Input: ["zyx","wvu","tsr"]

Initial state:

Variable Value
deletions 0
sorted_pairs [False, False]

Process column 0.

Pair Comparison
z vs w z > w

Delete column.

deletions = 1

Process column 1.

Pair Comparison
y vs v y > v

Delete column.

deletions = 2

Process column 2.

Pair Comparison
x vs u x > u

Delete column.

deletions = 3

Final answer:

3

Complexity Analysis

Measure Complexity Explanation
Time O(n × m) Each column scans adjacent row pairs
Space O(n) The sorted_pairs array stores pair states

The algorithm processes every column once. For each column, it may scan all adjacent row pairs twice:

  • Once to detect violations
  • Once to update resolved pairs

Since there are m columns and at most n - 1 adjacent pairs, the total complexity is:

O(n × m)

The extra memory usage comes from the boolean tracking array of size n - 1.

Test Cases

from typing import List

class Solution:
    def minDeletionSize(self, strs: List[str]) -> int:
        rows = len(strs)
        cols = len(strs[0])

        deletions = 0
        sorted_pairs = [False] * (rows - 1)

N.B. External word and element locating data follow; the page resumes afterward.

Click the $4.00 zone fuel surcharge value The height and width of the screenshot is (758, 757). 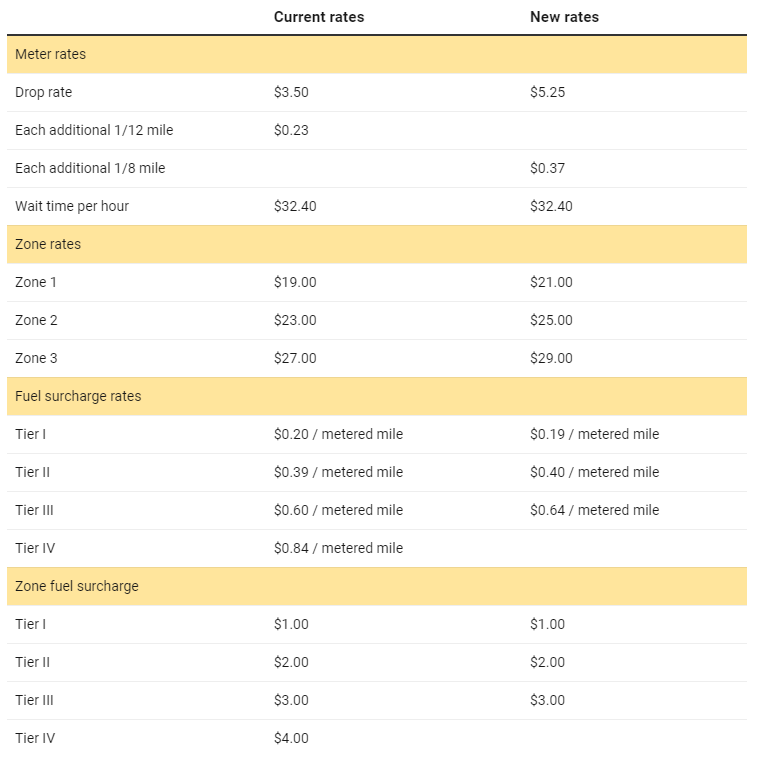click(291, 738)
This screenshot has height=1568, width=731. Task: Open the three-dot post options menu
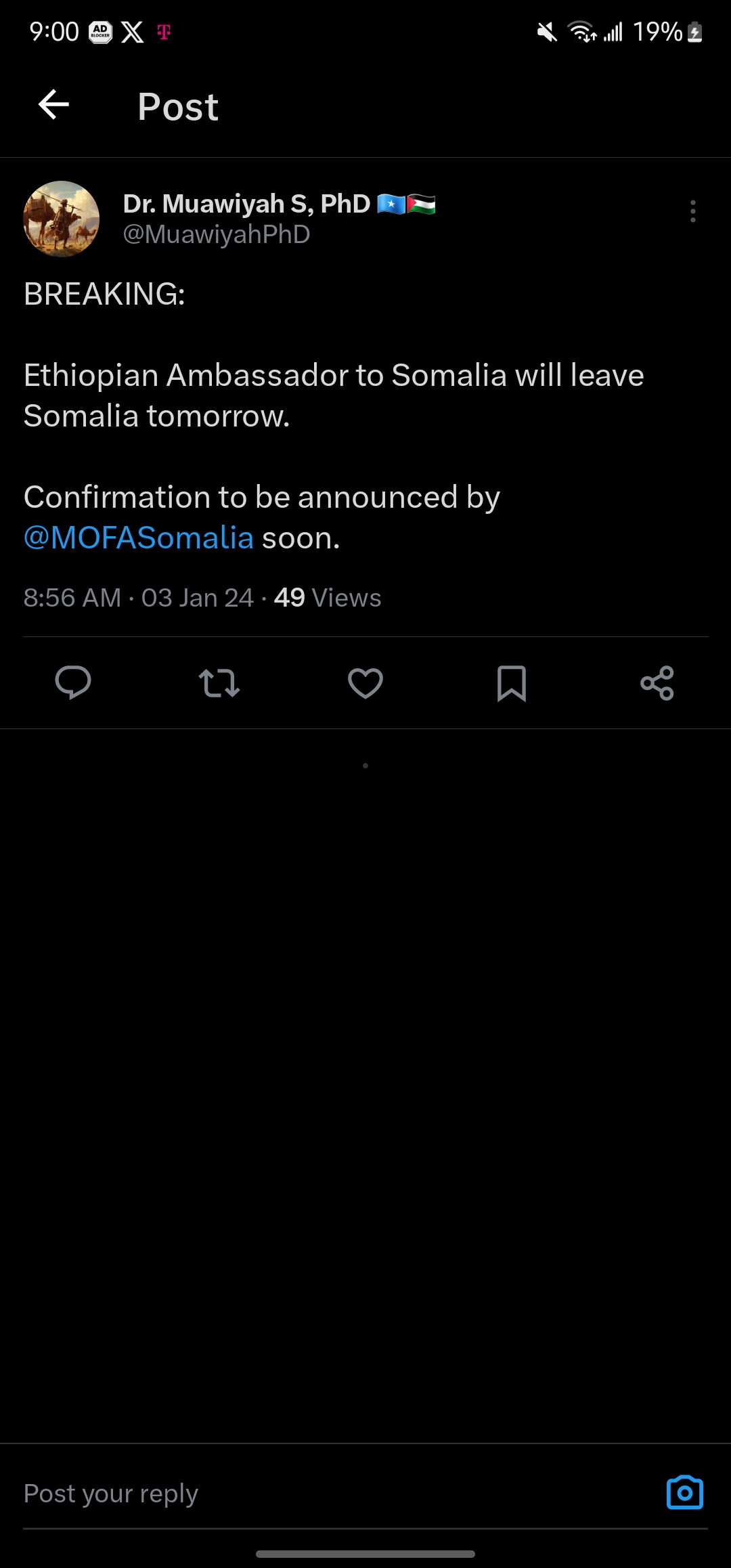(692, 211)
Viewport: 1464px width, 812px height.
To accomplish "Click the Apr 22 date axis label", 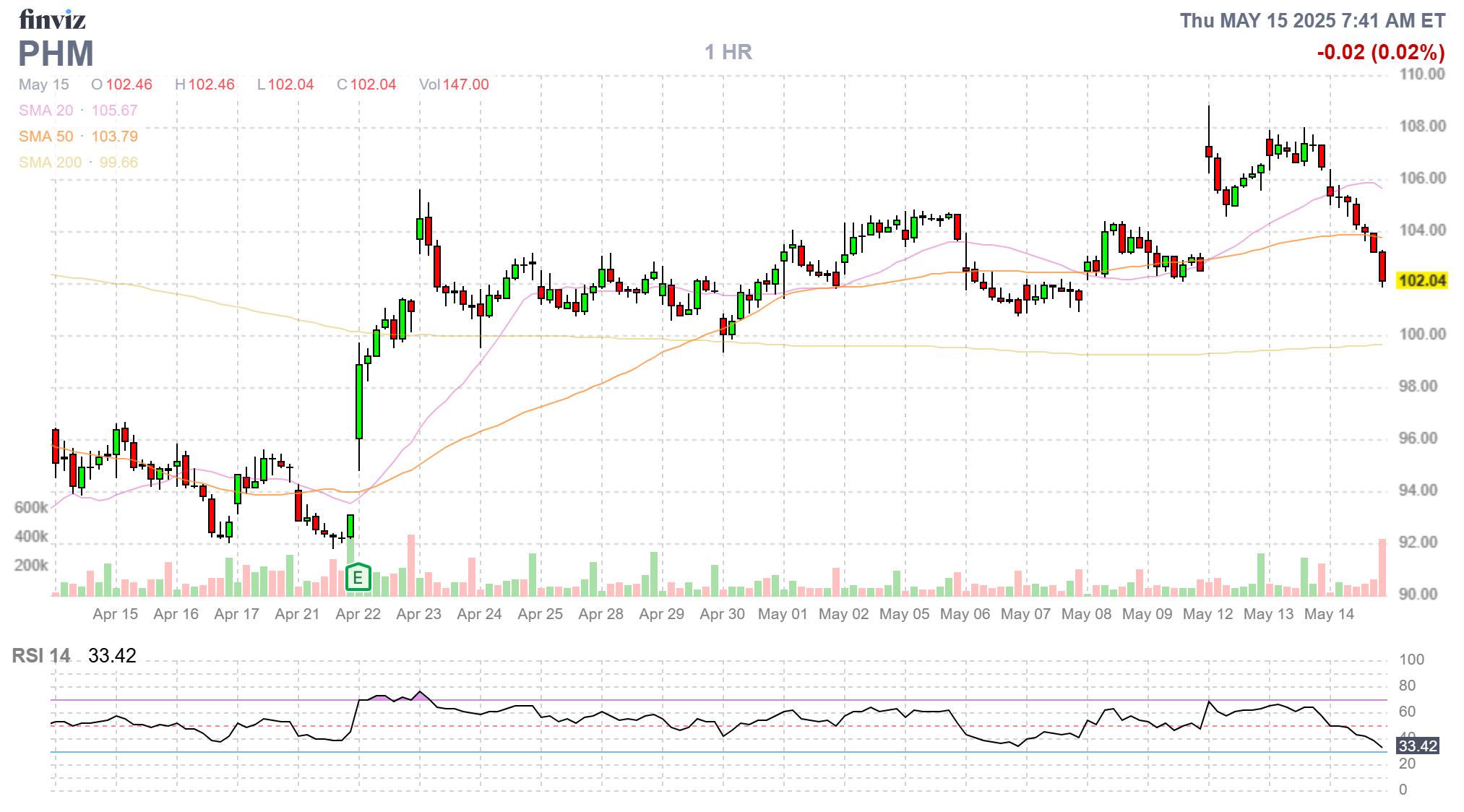I will click(358, 614).
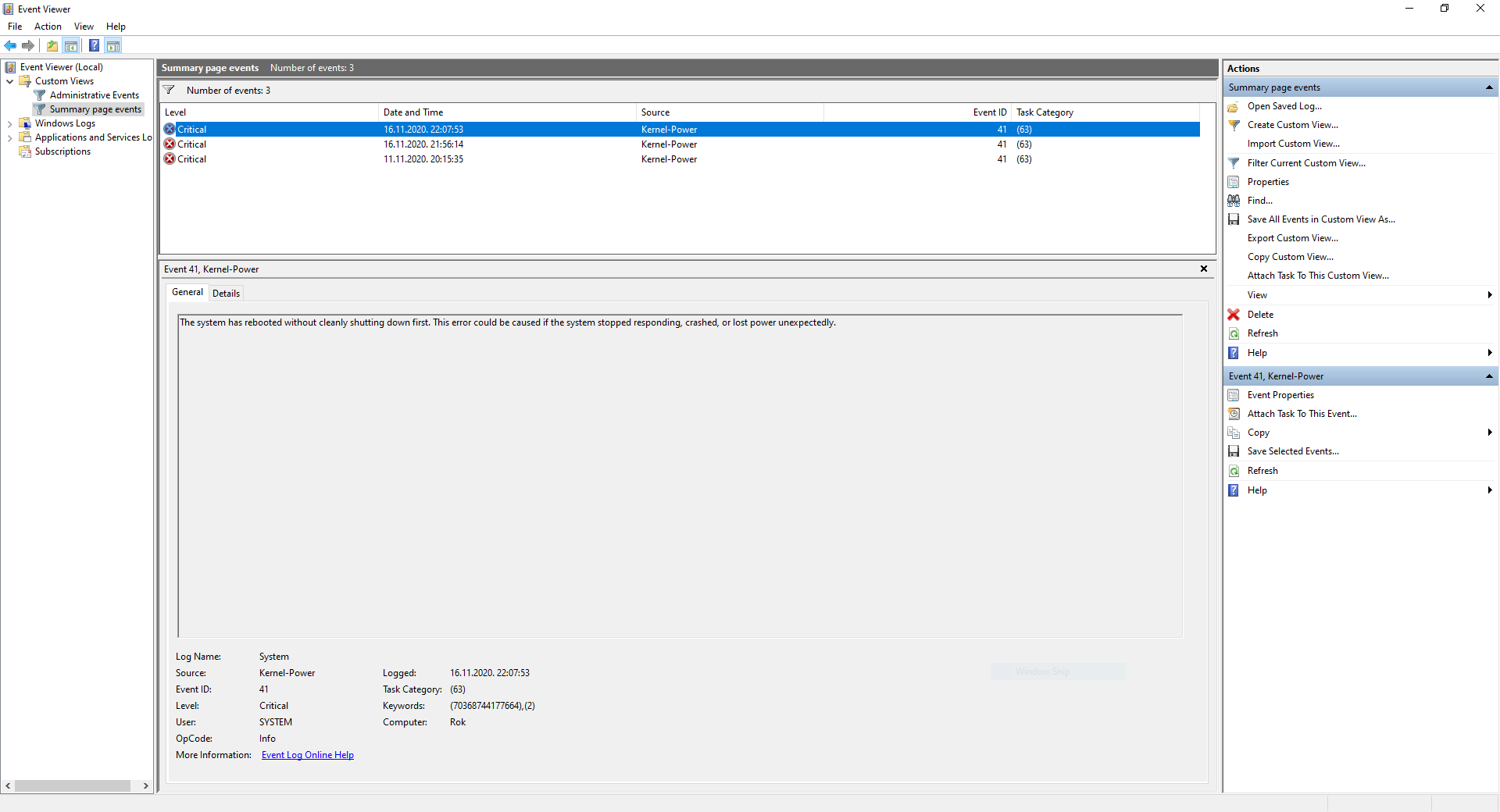Click Create Custom View action
The image size is (1500, 812).
click(1292, 125)
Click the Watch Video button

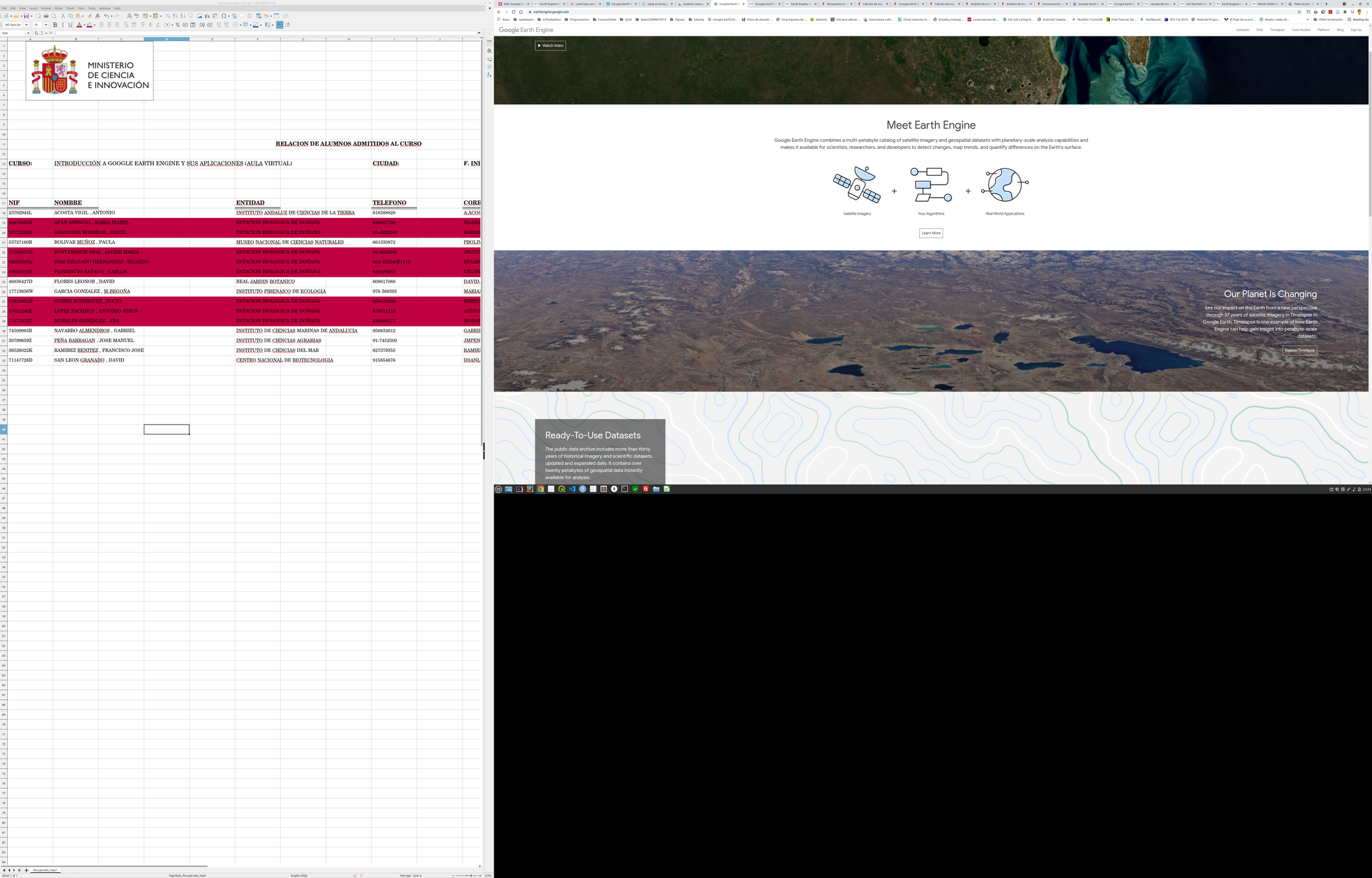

        for col in range(cols):

            should_delete = False

            for row in range(rows - 1):
                if not sorted_pairs[row]:
                    if strs[row][col] > strs[row + 1][col]:
                        should_delete = True
                        break

            if should_delete:
                deletions += 1
                continue

            for row in range(rows - 1):
                if not sorted_pairs[row]:
                    if strs[row][col] < strs[row + 1][col]:
                        sorted_pairs[row] = True

        return deletions

solution = Solution()

assert solution.minDeletionSize(["ca", "bb", "ac"]) == 1  # provided example
assert solution.minDeletionSize(["xc", "yb", "za"]) == 0  # already sorted
assert solution.minDeletionSize(["zyx", "wvu", "tsr"]) == 3  # delete all columns

assert solution.minDeletionSize(["a"]) == 0  # single string
assert solution.minDeletionSize(["abc", "abc"]) == 0  # duplicate strings
assert solution.minDeletionSize(["ba", "aa"]) == 1  # first column invalid
assert solution.minDeletionSize(["abx", "aby"]) == 0  # resolved by last column
assert solution.minDeletionSize(["xga", "xfb", "yfa"]) == 1  # mixed valid/invalid
assert solution.minDeletionSize(["aaa", "aaa", "aaa"]) == 0  # all identical
assert solution.minDeletionSize(["edcba"]) == 0  # single row always sorted
assert solution.minDeletionSize(["babca", "bbazb"]) == 1  # classic tricky case

Test Summary

Test Why
["ca","bb","ac"] Basic deletion example
["xc","yb","za"] Already lexicographically sorted
["zyx","wvu","tsr"] Every column must be deleted
["a"] Smallest possible input
["abc","abc"] Equal strings are allowed
["ba","aa"] Immediate ordering violation
["abx","aby"] Late character determines order
["xga","xfb","yfa"] Combination of resolved and unresolved pairs
["aaa","aaa","aaa"] Entire array identical
["edcba"] Single row edge case
["babca","bbazb"] Nontrivial greedy behavior

Edge Cases

One important edge case is when there is only one string in the input. A single string is always lexicographically sorted because there are no adjacent pairs to compare. A buggy implementation might incorrectly attempt pair comparisons and produce index errors. This implementation handles the case naturally because the adjacent pair loops execute zero times.

Another important case occurs when many strings share long equal prefixes. In these situations, the algorithm must avoid prematurely marking pairs as resolved. A pair only becomes resolved when a strictly smaller character is found. Equal characters mean future columns still matter. The sorted_pairs array correctly preserves unresolved pairs until a decisive comparison appears.

A third tricky case is when a column is valid for most pairs but invalid for one unresolved pair. The entire column must still be deleted because deletions apply globally across all strings. The implementation correctly checks every unresolved adjacent pair before deciding to keep a column. Even a single violation forces deletion.

A final subtle case occurs when some adjacent pairs are already resolved. Future columns may contain descending characters for those pairs, but those violations no longer matter because lexicographic order was already determined earlier. The implementation avoids false deletions by skipping comparisons for resolved pairs.